Like Apple’s most recent glossy drama about a woman in danger, “Shining Girls,” “Surface” effectively evokes the confusion of not knowing who or where one really is; here, Gugu Mbatha-Raw stars as Sophie, a woman who suffered a brain injury in an apparent suicide attempt, and now has no sense of who she is. And as on “Shining Girls,” a crystalline depiction of inner turmoil coexists alongside absurdity that grows a bit tough to take.
For conspiracy swirls around Sophie. Her husband James (Oliver Jackson-Cohen) and best friend Caroline (Ari Graynor, excellent) strive to paint a picture of placidity and calm, representing a peaceful and relaxed domesticity as the life Sophie used to know. So why does James seem to be under strain at the office, needing to gin up serious sums of money, fast? And why does Caroline seem to be coaching Sophie to be her “old self” by ignoring the warning signs all around her? An enigmatic figure played by Stephan James keeps appearing, warning Sophie that all is not what it seems, his revelations parcled out at just the right timing for an eight-episode series. But the show’s central mystery, plainly stated to a therapist (Marianne Jean-Baptiste) is within Sophie: “If my life was so perfect, why did I try to end it?”
This line, preceding a smash-cut into the first episode’s opening credits, gives a sense of what we’re working with. “Surface’s” bluntness can have a charm to it; Sophie had nearly drowned and has a fear of bridges, so of course she lives in an elegantly shot San Francisco, one of the only American cities where that fear must be confronted regularly. And her past comes up again when she contemplates a painting of Ophelia, Shakespeare’s famously flooded maiden. “Do you know who she is?,” Graynor’s character asks. “Ophelia? From ‘Hamlet’?”
Produced by Reese Witherspoon’s Hello Sunshine (and run by veteran writer Veronica West), “Surface” has a certain book-club-thriller breathlessless; its jaunty indulgence can be intoxicating in doses.
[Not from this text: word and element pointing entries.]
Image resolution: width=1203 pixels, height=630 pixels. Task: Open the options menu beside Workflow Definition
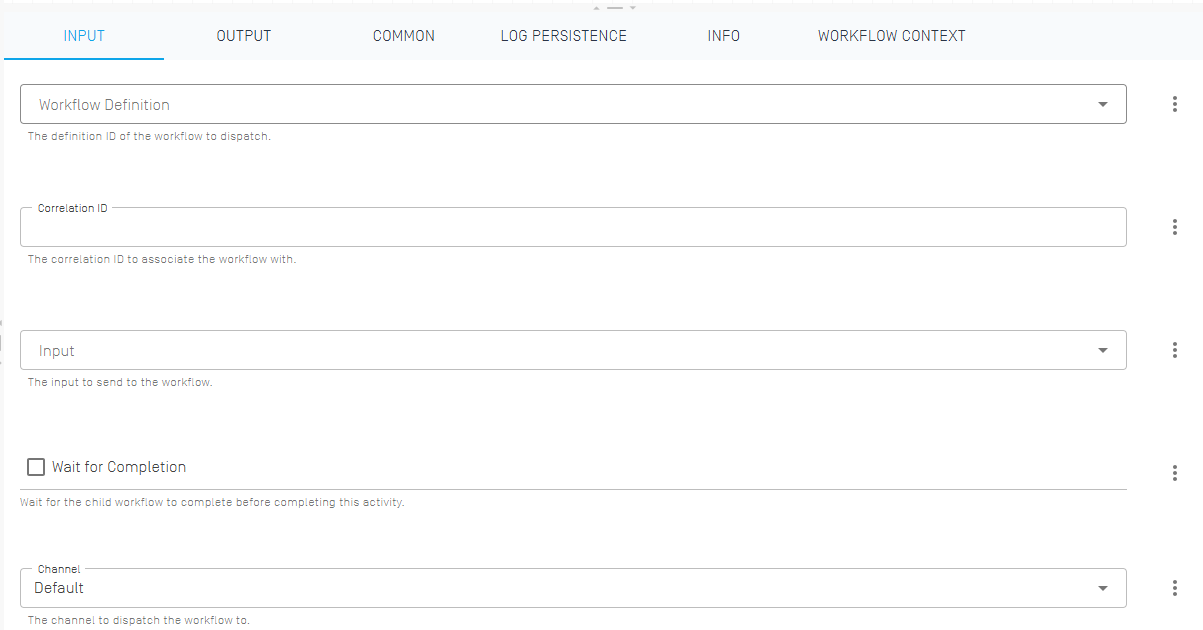(x=1175, y=103)
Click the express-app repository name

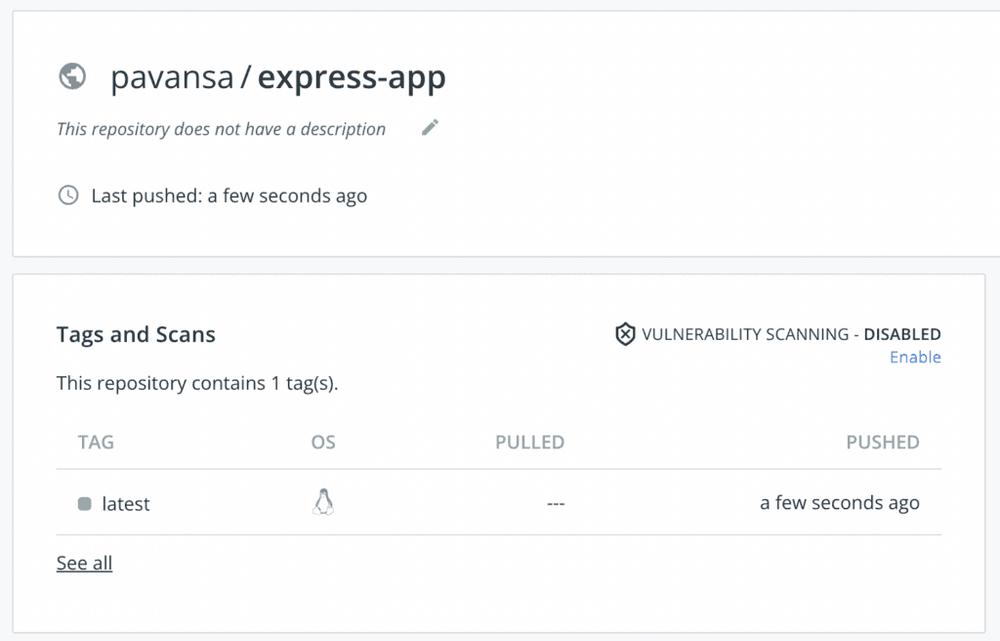tap(352, 77)
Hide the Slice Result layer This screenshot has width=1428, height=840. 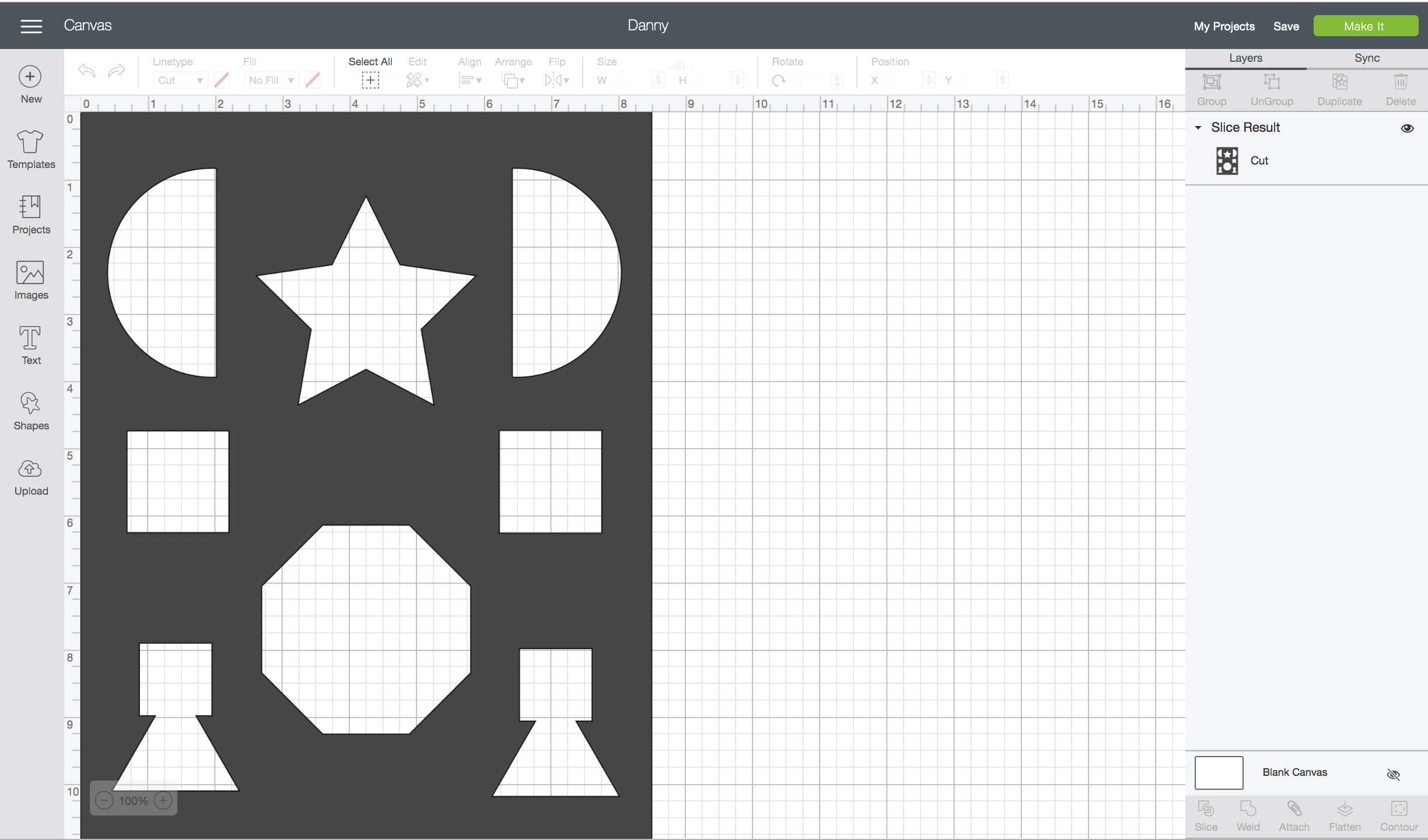(1407, 128)
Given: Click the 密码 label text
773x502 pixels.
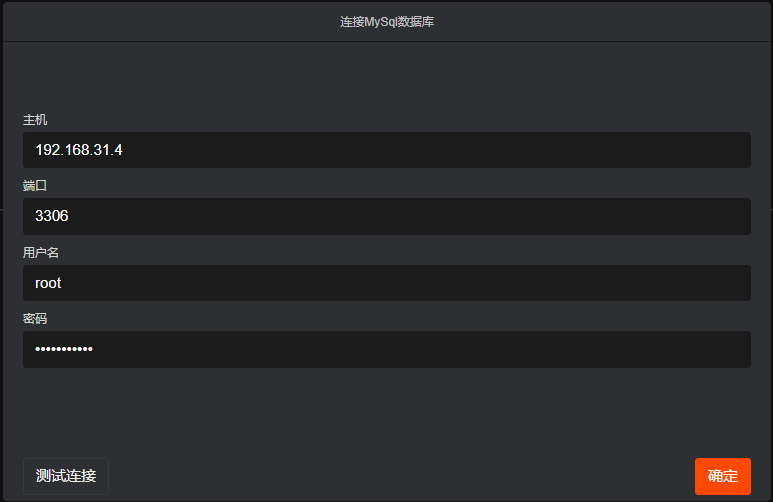Looking at the screenshot, I should point(35,318).
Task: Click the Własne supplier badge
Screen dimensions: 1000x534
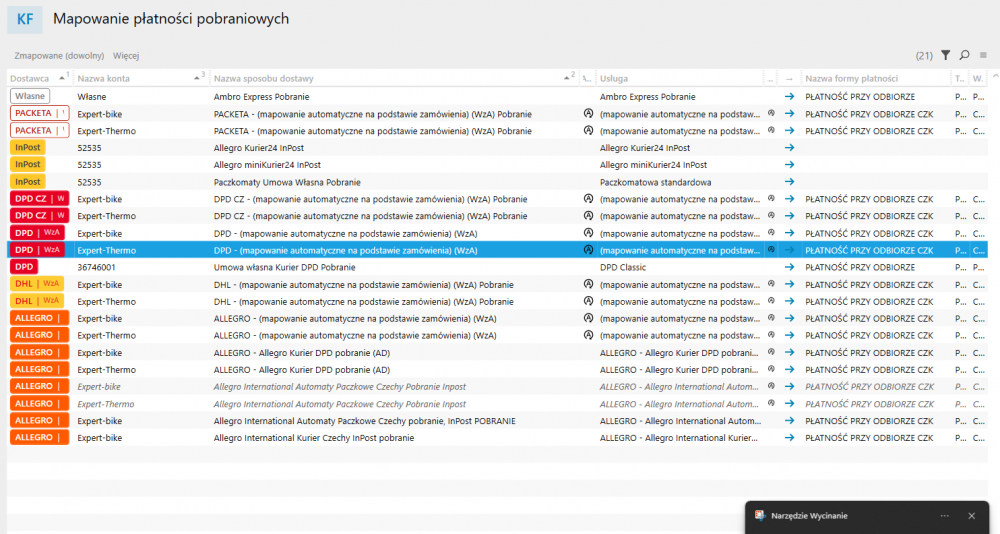Action: pyautogui.click(x=31, y=97)
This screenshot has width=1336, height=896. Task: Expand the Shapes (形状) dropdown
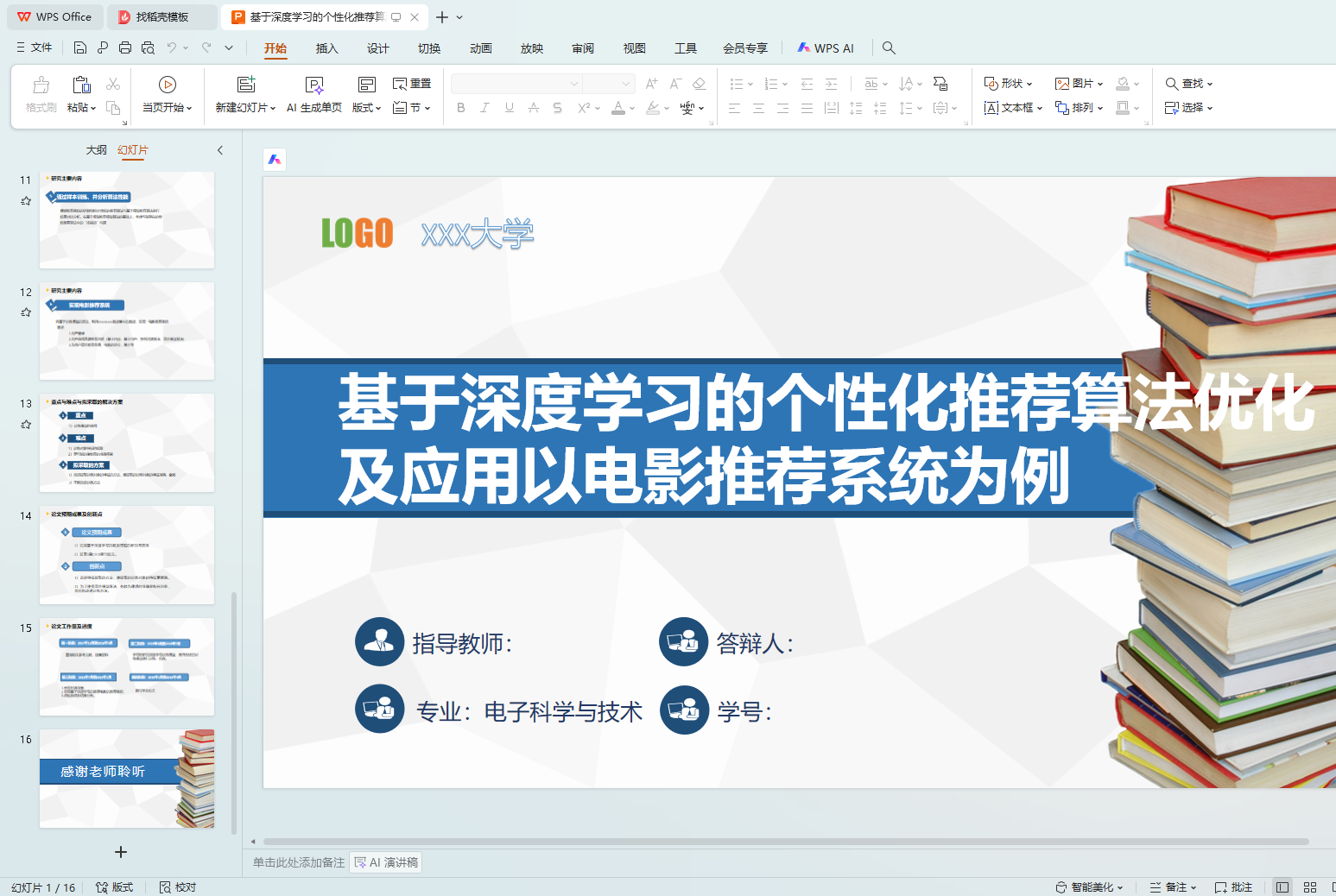[1008, 84]

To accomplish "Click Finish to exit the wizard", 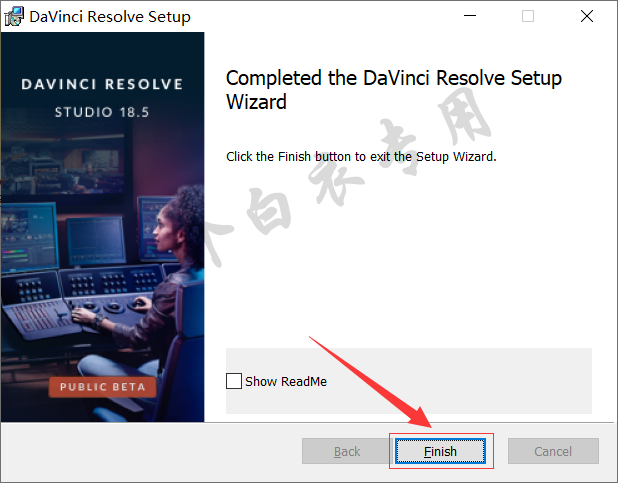I will [440, 451].
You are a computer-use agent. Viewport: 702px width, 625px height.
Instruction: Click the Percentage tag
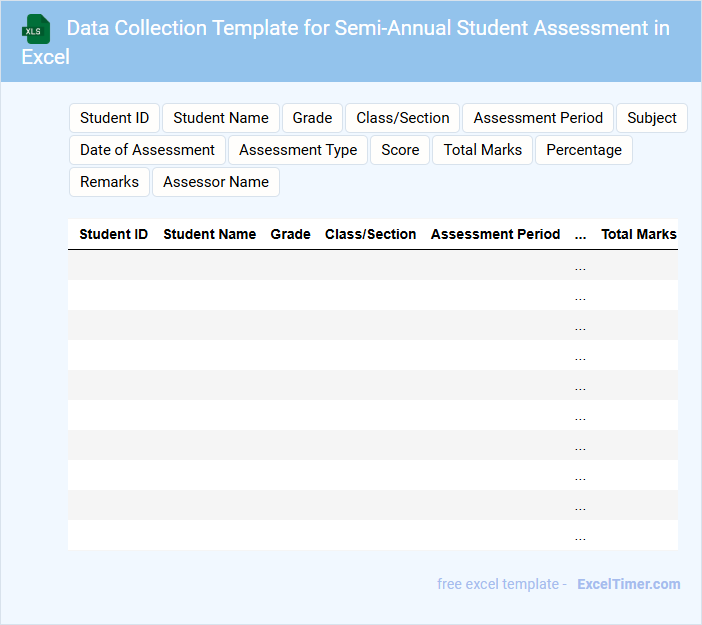pos(584,150)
But as a binge, the tendency to never settle for a whisper when a shout will do can grow exhausting. The surrealities of the plot exist within a universe where there seem to be no rules — to wit, Sophie finds out that Caroline is not to be trusted by walking into her office and overhearing a conversation from the foot of a staircase, while Caroline sounds off indiscreetly above. The decision not to bother coming up with a more plausible way to arouse Sophie’s suspicions has a certain insouciant blatantness to it, but Mbatha-Raw is doing work that deserves a better project around it.
It’s a pleasure to see this actor at the center of the frame, even if everything around her isn’t quite up to snuff; Mbatha-Raw was badly let down by “The Morning Show,” and up to the season-ending cliffhanger makes the case for herself with endless intriguing shades on befuddlement and alienation. By the time we meet the woman Sophie used to be in a late-in-series flashback, we’re convinced that Mbatha-Raw can do anything within the role. It’s disappointing, then, that her rangy and challenging work is happening in a world where little of the astounding and bizarre events around her have much weight at all.
“Surface” launches with three episodes on Apple TV+ on Friday, July 29, with new episodes to follow weekly.